Le forum de l’ACNOA a rassemblé dans la capitale algérienne plus d’une centaine d’athlètes du continent, représentant cinquante commissions nationales des athlètes de comités nationaux olympiques. Au terme des échanges, une unanimité s’est dégagée en faveur de la positon du CIO sur la question russe et biélorusse.
Surprenant ? Pas vraiment. A Alger, les athlètes africains n’ont finalement fait que suivre la résolution adoptée par le bureau exécutif de l’ACNOA, le 3 mars. A l’image de leur instance continentale, ils se rangent en bon ordre derrière le CIO dans sa volonté « d’explorer une voie » permettant aux délégations russe et biélorusse de participer aux Jeux de Paris 2024.
Au terme de son forum, l’ACNOA a publié un communiqué succinct, où elle explique que les athlètes, « dans leurs discussions, ont réaffirmé que les sportifs ne devraient jamais payer le prix d’un conflit, quel qu’il soit et où qu’il se trouve. » Le document poursuit : « La politique ne doit pas mettre la pression sur le sport pour s’éloigner de ses valeurs fondamentales de solidarité et d’unité. »

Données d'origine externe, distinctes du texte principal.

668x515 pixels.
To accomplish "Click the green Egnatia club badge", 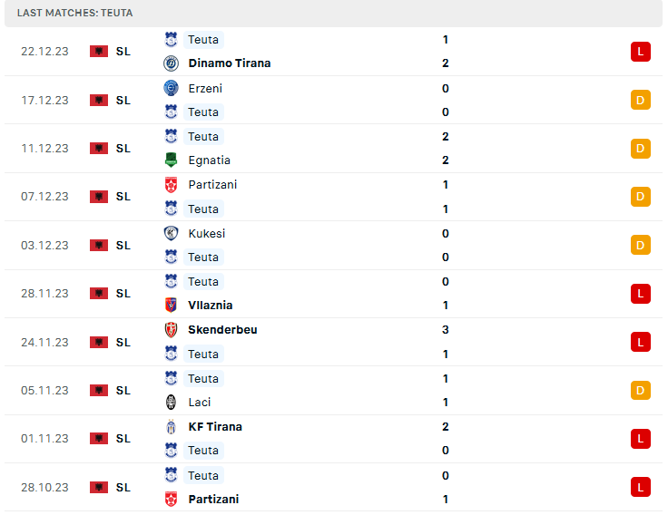I will click(171, 160).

En soi, la position des athlètes africains n’a rien de très inattendu. Il aurait été étonnant de les voir exprimer leur défiance à l’égard de leur instance continentale, surtout sur le terrain même du président de l’ACNOA, l’Algérien Mustapha Berraf. L’unanimité, en revanche, surprend un peu, surtout dans le mouvement olympique africain où les débats sont toujours très animés et le consensus souvent difficile à trouver.
Que faut-il en conclure ? Deux choses. La première était prévisible : le mouvement olympique ne s’écarte pas de la ligne fixée par le CIO sur la question russe et biélorusse. L’Asie l’a montré la première, dès la fin de l’an passé, lorsque son conseil olympique, l’OCA, est allé jusqu’à proposer de jouer les poissons-pilotes en accueillant les athlètes des deux pays dans ses compétitions continentales, dont les prochains Jeux Asiatiques. L’Afrique lui emboite le pas. Le reste du cortège devrait suivre, avec plus ou moins de conviction, mais sans oser s’écarter de la route.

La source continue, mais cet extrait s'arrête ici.